Syd fairly makes the picture talk -- what with his antics in and out of the trenches. An exceptional series of original stunts in a barnyard are productive of laughs straight from the diaphragm. From the moment that Charlie's elder brother goes on fatigue duty, there isn't a single pause in the continuity of gags. They are executed with snap and dash and spontaneous humor. If there is any criticism to make, we would direct it to an occasional stressing of the scenes. It could be shorter and be just as funny. Still, the spectator who fails to chuckle over the horse play should be locked up as dangerous to his community.
"The Better 'Ole" is one of the best burlesques ever screened. It demonstates that Syd is a real character comedian. He is truly Bairnsfather's Old Bill to the life. The droll fellow once said, "If you knows of a beter 'ole, go to it." We suggest if you know of a better comedy, go to it. That's all we have to say.
THE BETTER 'OLE
starring Sydney Chaplin
PHOTOPLAY
December, 1926
Brother Charlie used to make pictures like this before he got
all tangled up in Art. However, we come, not to bury Charlie,
but to praise Syd. In this film, Syd picks up the characters of
the popular Bairnsfather cartoons, weaves new adventures around
Bill and Alf and makes a picture which is to comedy what "The
Big Parade" is to drama.
There is one gag that places Syd right up with the Immortals.

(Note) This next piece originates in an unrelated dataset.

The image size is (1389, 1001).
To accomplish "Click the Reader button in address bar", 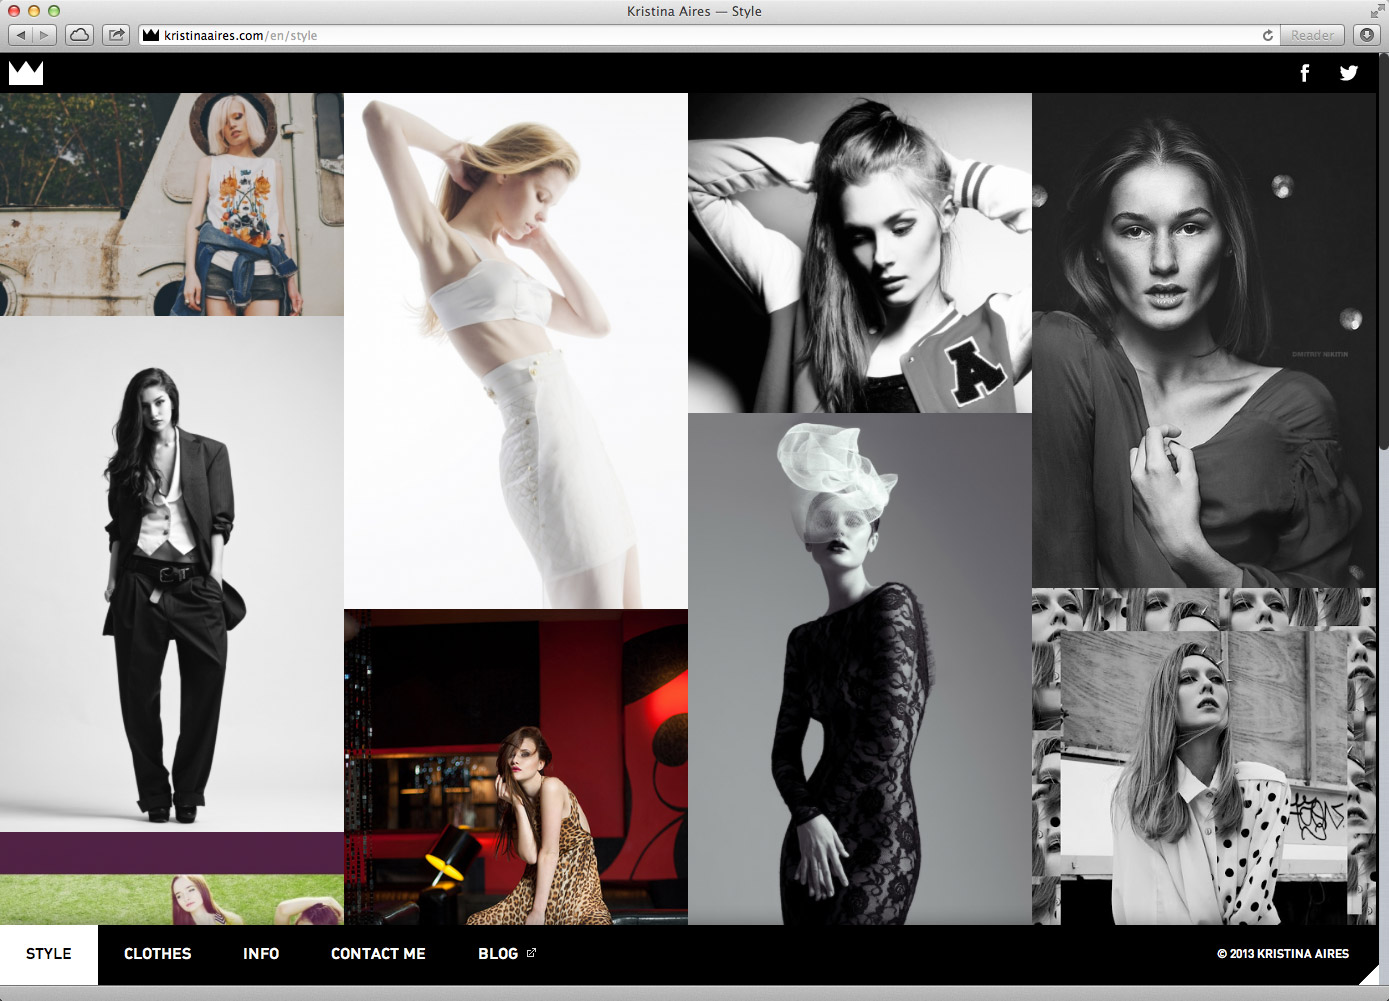I will (x=1311, y=35).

Bill andAlf, playing front and hind legs of a horse, respectively,
are left in a French town that is captured by the Germans. The
gorgeous adventures of that horse will always be stored in our
mind as one of our Beautiful Memories of the Eighth Art. Chuck
Reisner, the director, must be credited with an assist. Take the
children or they will run away and go by themselves.
THE BETTER 'OLE
Starring Sydney Chaplin
PICTURE PLAY
January, 1927
If you think Sydney Chaplin was at his best as a female impersonator in "Charley's Aunt" and it s successors, by all means see him in "The Better 'Ole" and get the shock of your life. Also, I may add, the laugh of your life. For he comes across with such glorious humor in this picturization of the war comedy that one is inclined to dare all other comedians to equal him. Certainly Syd surpasses his own record, and one trembles for fear his later pictures may not live up to his present one. Incidentally, this is one of the rare instances when a film is better than the play from which it was taken.
Ask me for the plot of "The Better 'Ole" and you find me dumb. The story is slight indeed, yet it is there; and so packed with incident that it reflects great credit upon the skill of everyone concerned in it. Syd is Private William Busby who has served thirty years in the British army, and is known as Old Bill, from which you will gather that he does not take the war too seriously. Accidentally, he frustrates a spy within his own regiment and ultimately checks the advance of the Germans. Offered by his general anything in the world, Old Bill modestly requests a sergeantry, and remarks to his buddy, Alf, "Bli' me, this ain't a bad war after all."
There is neither love nor heroines in "The Better 'Ole." Instead we have humanness and wholesome laughter. Don't pass this up; it's great.